◆ Work instruction
Each line below needs to be printed again exactly.

◆ Data provided
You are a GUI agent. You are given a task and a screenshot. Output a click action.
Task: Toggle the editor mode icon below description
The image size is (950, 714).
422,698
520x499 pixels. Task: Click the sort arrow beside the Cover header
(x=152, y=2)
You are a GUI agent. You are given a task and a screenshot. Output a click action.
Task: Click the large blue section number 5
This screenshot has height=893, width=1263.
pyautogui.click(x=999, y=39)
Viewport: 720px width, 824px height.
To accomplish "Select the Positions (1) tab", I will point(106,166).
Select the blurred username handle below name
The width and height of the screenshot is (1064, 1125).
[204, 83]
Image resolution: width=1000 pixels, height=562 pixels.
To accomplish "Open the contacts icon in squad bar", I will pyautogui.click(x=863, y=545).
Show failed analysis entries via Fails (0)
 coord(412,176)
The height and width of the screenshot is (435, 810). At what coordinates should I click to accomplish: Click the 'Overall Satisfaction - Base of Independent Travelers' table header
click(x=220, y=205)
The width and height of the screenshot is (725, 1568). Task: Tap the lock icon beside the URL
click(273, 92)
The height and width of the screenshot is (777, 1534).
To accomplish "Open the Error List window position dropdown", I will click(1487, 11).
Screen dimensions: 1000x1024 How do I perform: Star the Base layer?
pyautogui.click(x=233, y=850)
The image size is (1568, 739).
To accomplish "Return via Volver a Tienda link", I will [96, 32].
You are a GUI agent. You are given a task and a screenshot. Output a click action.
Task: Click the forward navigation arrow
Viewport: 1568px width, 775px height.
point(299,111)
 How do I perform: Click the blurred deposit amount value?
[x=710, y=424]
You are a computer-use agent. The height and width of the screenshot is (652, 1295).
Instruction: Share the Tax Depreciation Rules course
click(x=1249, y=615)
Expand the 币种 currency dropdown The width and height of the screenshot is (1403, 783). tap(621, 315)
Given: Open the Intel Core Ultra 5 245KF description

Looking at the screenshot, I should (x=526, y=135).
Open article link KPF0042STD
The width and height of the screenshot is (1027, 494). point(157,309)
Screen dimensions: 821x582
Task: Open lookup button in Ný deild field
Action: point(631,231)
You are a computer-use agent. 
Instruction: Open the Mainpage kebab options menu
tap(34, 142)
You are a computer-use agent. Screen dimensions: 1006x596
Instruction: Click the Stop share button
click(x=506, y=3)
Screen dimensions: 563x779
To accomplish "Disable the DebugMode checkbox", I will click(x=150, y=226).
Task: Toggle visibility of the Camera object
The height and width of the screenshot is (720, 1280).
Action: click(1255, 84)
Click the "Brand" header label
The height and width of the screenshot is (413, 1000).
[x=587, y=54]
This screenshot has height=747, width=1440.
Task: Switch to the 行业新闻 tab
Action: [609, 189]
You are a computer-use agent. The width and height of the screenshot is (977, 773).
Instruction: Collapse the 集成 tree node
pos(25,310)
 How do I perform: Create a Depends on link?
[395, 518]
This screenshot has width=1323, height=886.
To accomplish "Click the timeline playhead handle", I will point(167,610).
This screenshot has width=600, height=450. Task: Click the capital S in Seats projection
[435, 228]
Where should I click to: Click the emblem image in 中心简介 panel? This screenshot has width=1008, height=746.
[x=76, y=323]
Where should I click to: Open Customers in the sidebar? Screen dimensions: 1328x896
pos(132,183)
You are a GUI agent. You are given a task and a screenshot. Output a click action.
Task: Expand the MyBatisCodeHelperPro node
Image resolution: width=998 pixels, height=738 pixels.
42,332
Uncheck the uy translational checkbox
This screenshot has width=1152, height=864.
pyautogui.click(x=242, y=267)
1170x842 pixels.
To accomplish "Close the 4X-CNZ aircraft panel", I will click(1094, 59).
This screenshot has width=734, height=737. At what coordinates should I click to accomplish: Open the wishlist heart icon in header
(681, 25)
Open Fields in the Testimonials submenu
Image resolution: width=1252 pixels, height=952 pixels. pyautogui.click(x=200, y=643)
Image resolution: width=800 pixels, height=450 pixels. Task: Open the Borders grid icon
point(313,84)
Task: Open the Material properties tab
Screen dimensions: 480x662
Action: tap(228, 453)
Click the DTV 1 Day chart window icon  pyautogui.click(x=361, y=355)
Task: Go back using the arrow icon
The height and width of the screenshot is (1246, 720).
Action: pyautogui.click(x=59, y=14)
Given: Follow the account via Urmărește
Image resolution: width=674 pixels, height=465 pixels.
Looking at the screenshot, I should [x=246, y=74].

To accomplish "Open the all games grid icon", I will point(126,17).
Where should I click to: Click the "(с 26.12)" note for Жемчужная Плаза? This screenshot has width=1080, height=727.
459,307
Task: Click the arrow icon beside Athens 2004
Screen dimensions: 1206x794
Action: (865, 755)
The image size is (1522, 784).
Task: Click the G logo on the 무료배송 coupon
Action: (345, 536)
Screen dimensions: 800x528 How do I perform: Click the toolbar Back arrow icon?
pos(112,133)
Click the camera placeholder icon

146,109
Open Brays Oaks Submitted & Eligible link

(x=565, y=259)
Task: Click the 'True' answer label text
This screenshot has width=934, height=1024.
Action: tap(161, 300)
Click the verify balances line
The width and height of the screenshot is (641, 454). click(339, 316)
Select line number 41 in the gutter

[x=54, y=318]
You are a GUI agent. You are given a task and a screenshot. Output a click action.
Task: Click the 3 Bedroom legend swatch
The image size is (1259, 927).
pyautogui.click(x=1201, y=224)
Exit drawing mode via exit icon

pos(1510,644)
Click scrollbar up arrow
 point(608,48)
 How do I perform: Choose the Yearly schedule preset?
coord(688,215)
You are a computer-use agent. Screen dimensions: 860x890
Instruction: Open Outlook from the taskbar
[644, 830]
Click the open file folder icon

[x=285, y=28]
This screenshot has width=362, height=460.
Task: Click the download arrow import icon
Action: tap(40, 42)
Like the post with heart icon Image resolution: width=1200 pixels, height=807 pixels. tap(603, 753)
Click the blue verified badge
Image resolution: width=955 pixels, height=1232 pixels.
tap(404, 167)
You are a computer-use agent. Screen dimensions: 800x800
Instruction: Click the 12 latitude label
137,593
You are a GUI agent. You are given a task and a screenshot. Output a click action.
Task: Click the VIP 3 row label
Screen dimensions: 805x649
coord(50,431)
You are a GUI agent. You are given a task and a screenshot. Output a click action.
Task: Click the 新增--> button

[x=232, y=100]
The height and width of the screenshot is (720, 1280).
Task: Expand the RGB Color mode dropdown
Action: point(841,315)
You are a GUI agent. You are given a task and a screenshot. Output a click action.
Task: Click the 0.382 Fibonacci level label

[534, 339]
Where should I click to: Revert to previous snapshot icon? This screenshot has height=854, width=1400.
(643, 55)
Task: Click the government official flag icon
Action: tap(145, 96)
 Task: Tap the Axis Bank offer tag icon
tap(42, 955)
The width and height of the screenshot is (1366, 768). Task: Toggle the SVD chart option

◆ Answer
You are a GUI agent. You are given a task and a screenshot. Output a click action.
Task: Toggle the editor mode icon below description
The image size is (950, 714).
422,698
520x499 pixels. Task: Click the sort arrow beside the Cover header
(x=152, y=2)
You are a GUI agent. You are given a task and a screenshot. Output a click action.
Task: Click the large blue section number 5
This screenshot has height=893, width=1263.
pyautogui.click(x=999, y=39)
Viewport: 720px width, 824px height.
To accomplish "Select the Positions (1) tab", I will point(106,166).
Select the blurred username handle below name
The width and height of the screenshot is (1064, 1125).
[204, 83]
Image resolution: width=1000 pixels, height=562 pixels.
To accomplish "Open the contacts icon in squad bar", I will pyautogui.click(x=863, y=545).
Show failed analysis entries via Fails (0)
 coord(412,176)
The height and width of the screenshot is (435, 810). At what coordinates should I click to accomplish: Click the 'Overall Satisfaction - Base of Independent Travelers' table header
click(x=220, y=205)
The width and height of the screenshot is (725, 1568). Task: Tap the lock icon beside the URL
click(273, 92)
The height and width of the screenshot is (777, 1534).
To accomplish "Open the Error List window position dropdown", I will click(1487, 11).
Screen dimensions: 1000x1024 How do I perform: Star the Base layer?
pyautogui.click(x=233, y=850)
The image size is (1568, 739).
To accomplish "Return via Volver a Tienda link", I will [96, 32].
You are a GUI agent. You are given a task and a screenshot. Output a click action.
Task: Click the forward navigation arrow
Viewport: 1568px width, 775px height.
point(299,111)
 How do I perform: Click the blurred deposit amount value?
[x=710, y=424]
You are a computer-use agent. The height and width of the screenshot is (652, 1295).
Instruction: Share the Tax Depreciation Rules course
click(x=1249, y=615)
Expand the 币种 currency dropdown The width and height of the screenshot is (1403, 783). tap(621, 315)
Given: Open the Intel Core Ultra 5 245KF description

Looking at the screenshot, I should (x=526, y=135).
Open article link KPF0042STD
The width and height of the screenshot is (1027, 494). point(157,309)
Screen dimensions: 821x582
Task: Open lookup button in Ný deild field
Action: point(631,231)
You are a computer-use agent. 
Instruction: Open the Mainpage kebab options menu
tap(34, 142)
You are a computer-use agent. Screen dimensions: 1006x596
Instruction: Click the Stop share button
click(x=506, y=3)
Screen dimensions: 563x779
To accomplish "Disable the DebugMode checkbox", I will click(x=150, y=226).
Task: Toggle visibility of the Camera object
The height and width of the screenshot is (720, 1280).
Action: click(1255, 84)
Click the "Brand" header label
The height and width of the screenshot is (413, 1000).
[x=587, y=54]
This screenshot has height=747, width=1440.
Task: Switch to the 行业新闻 tab
Action: [609, 189]
You are a computer-use agent. The width and height of the screenshot is (977, 773).
Instruction: Collapse the 集成 tree node
pos(25,310)
 How do I perform: Create a Depends on link?
[395, 518]
This screenshot has width=1323, height=886.
To accomplish "Click the timeline playhead handle", I will point(167,610).
This screenshot has width=600, height=450. Task: Click the capital S in Seats projection
[435, 228]
Where should I click to: Click the emblem image in 中心简介 panel? This screenshot has width=1008, height=746.
[x=76, y=323]
Where should I click to: Open Customers in the sidebar? Screen dimensions: 1328x896
pos(132,183)
You are a GUI agent. You are given a task and a screenshot. Output a click action.
Task: Expand the MyBatisCodeHelperPro node
Image resolution: width=998 pixels, height=738 pixels.
42,332
Uncheck the uy translational checkbox
This screenshot has width=1152, height=864.
pyautogui.click(x=242, y=267)
1170x842 pixels.
To accomplish "Close the 4X-CNZ aircraft panel", I will click(1094, 59).
This screenshot has width=734, height=737. At what coordinates should I click to accomplish: Open the wishlist heart icon in header
(681, 25)
Open Fields in the Testimonials submenu
Image resolution: width=1252 pixels, height=952 pixels. pyautogui.click(x=200, y=643)
Image resolution: width=800 pixels, height=450 pixels. Task: Open the Borders grid icon
point(313,84)
Task: Open the Material properties tab
Screen dimensions: 480x662
Action: tap(228, 453)
Click the DTV 1 Day chart window icon  pyautogui.click(x=361, y=355)
Task: Go back using the arrow icon
The height and width of the screenshot is (1246, 720).
Action: pyautogui.click(x=59, y=14)
Given: Follow the account via Urmărește
Image resolution: width=674 pixels, height=465 pixels.
Looking at the screenshot, I should [x=246, y=74].

To accomplish "Open the all games grid icon", I will point(126,17).
Where should I click to: Click the "(с 26.12)" note for Жемчужная Плаза? This screenshot has width=1080, height=727.
459,307
Task: Click the arrow icon beside Athens 2004
Screen dimensions: 1206x794
Action: (865, 755)
The image size is (1522, 784).
Task: Click the G logo on the 무료배송 coupon
Action: (345, 536)
Screen dimensions: 800x528 How do I perform: Click the toolbar Back arrow icon?
pos(112,133)
Click the camera placeholder icon

146,109
Open Brays Oaks Submitted & Eligible link

(x=565, y=259)
Task: Click the 'True' answer label text
This screenshot has width=934, height=1024.
Action: tap(161, 300)
Click the verify balances line
The width and height of the screenshot is (641, 454). click(339, 316)
Select line number 41 in the gutter

[x=54, y=318]
You are a GUI agent. You are given a task and a screenshot. Output a click action.
Task: Click the 3 Bedroom legend swatch
The image size is (1259, 927).
pyautogui.click(x=1201, y=224)
Exit drawing mode via exit icon

pos(1510,644)
Click scrollbar up arrow
 point(608,48)
 How do I perform: Choose the Yearly schedule preset?
coord(688,215)
You are a computer-use agent. Screen dimensions: 860x890
Instruction: Open Outlook from the taskbar
[644, 830]
Click the open file folder icon

[x=285, y=28]
This screenshot has width=362, height=460.
Task: Click the download arrow import icon
Action: tap(40, 42)
Like the post with heart icon Image resolution: width=1200 pixels, height=807 pixels. tap(603, 753)
Click the blue verified badge
Image resolution: width=955 pixels, height=1232 pixels.
tap(404, 167)
You are a computer-use agent. Screen dimensions: 800x800
Instruction: Click the 12 latitude label
137,593
You are a GUI agent. You are given a task and a screenshot. Output a click action.
Task: Click the VIP 3 row label
Screen dimensions: 805x649
coord(50,431)
You are a GUI agent. You are given a task and a screenshot. Output a click action.
Task: Click the 新增--> button

[x=232, y=100]
The height and width of the screenshot is (720, 1280).
Task: Expand the RGB Color mode dropdown
Action: point(841,315)
You are a GUI agent. You are given a task and a screenshot. Output a click action.
Task: Click the 0.382 Fibonacci level label

[534, 339]
Where should I click to: Revert to previous snapshot icon? This screenshot has height=854, width=1400.
(643, 55)
Task: Click the government official flag icon
Action: tap(145, 96)
 Task: Tap the Axis Bank offer tag icon
tap(42, 955)
The width and height of the screenshot is (1366, 768). Task: Toggle the SVD chart option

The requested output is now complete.